When the measurement of the area value for obtaining the split ratio is completed by the above operation, the four-way switching valve 12 is set to the solid line state, and the normal analysis is performed.

(Effects) According to the present invention, it is possible to realize a capillary column gas chromatograph which can easily determine the split ratio according to the actual condition at the time of sample introduction without depending on the manual measurement. It is also possible to automatically calculate the split ratio. Furthermore, when hydrogen gas is used as the carrier gas and FID is used as the detector, the hydrogen gas on the split-out flow path side is the FID installed in the same flow path.
It is converted into water vapor by the flame of and improves the safety during gas chromatographic analysis.

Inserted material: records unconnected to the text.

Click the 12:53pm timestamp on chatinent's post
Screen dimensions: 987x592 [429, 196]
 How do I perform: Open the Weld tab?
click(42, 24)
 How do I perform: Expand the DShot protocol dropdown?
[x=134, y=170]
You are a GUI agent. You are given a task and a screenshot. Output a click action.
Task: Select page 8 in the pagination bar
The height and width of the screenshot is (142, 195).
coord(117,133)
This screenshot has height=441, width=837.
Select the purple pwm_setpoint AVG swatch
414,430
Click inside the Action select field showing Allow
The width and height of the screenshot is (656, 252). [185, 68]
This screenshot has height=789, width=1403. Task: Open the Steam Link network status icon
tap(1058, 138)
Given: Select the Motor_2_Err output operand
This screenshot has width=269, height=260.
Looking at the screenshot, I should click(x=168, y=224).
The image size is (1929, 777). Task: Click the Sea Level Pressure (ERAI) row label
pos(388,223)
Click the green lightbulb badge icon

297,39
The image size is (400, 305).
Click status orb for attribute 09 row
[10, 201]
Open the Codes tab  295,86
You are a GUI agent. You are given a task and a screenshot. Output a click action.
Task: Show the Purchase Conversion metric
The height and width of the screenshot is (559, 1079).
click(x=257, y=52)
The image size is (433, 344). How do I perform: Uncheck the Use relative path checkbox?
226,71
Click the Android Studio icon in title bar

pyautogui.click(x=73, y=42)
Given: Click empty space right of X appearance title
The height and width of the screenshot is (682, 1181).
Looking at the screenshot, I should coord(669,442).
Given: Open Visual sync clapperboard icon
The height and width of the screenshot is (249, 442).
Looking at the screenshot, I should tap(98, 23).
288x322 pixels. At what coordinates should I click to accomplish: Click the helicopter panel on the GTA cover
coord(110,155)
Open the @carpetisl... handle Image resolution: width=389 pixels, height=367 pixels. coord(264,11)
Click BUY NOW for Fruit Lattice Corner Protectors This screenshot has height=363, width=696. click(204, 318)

[Brief description of drawings]

1 and 2 are configuration diagrams showing an embodiment of the capillary column gas chromatograph of the present invention. FIG. 3 is a partial constitutional view showing another embodiment of the capillary column gas chromatograph of the present invention. 1, 28 …… Detector, 24 …… Sample inlet 2, 4 …… Standard sample gas inlet 25 …… Flow path branch 5,8 …… Hex-directional switching valve 31 …… Make-up gas flow path 12 …… Four-way switching valve 32 …… Split-out flow path

Claims (3)

(57) [Claims] 1. A measurement flow path comprising a carrier gas flow path, a sample introduction part, a capillary column and a detector, which are arranged in this order,
In a gas chromatograph having a split-out flow path branched from between the sample introduction part and the capillary column and a make-up gas flow path connected between the capillary column and the detector, a detector is provided in the split-out flow path. Along with mounting, a sample introduction part is provided in the make-up gas flow path, and a known amount of standard sample is first introduced from the sample introduction part of the measurement flow path and the detectors of the measurement flow path and the split-out flow path are used. Detect the amount of each sample,
Then, a known amount of standard sample is introduced from the makeup gas channel, and the total amount is detected by the detector of the measurement channel,
This value is used to calculate the sensitivity correction values for both detectors,
A gas chromatograph characterized in that a split ratio is obtained from the measured values of both the detectors based on the sensing correction value. 2. A carrier gas flow path, a make-up gas flow path, and a standard sample supply section are connected via a hexagonal switching valve having a measuring pipe, and a standard amount of a known sample is measured by switching the switching valve. The gas chromatograph according to claim 1, wherein the gas chromatograph is introduced into the flow passage and the makeup gas flow passage. 3. The make-up gas passage and the split-out passage are connected by a switching valve, and the detectors in the measurement passage and the split-out passage are shared by a single detector. The gas chromatograph according to claim 1 or 2.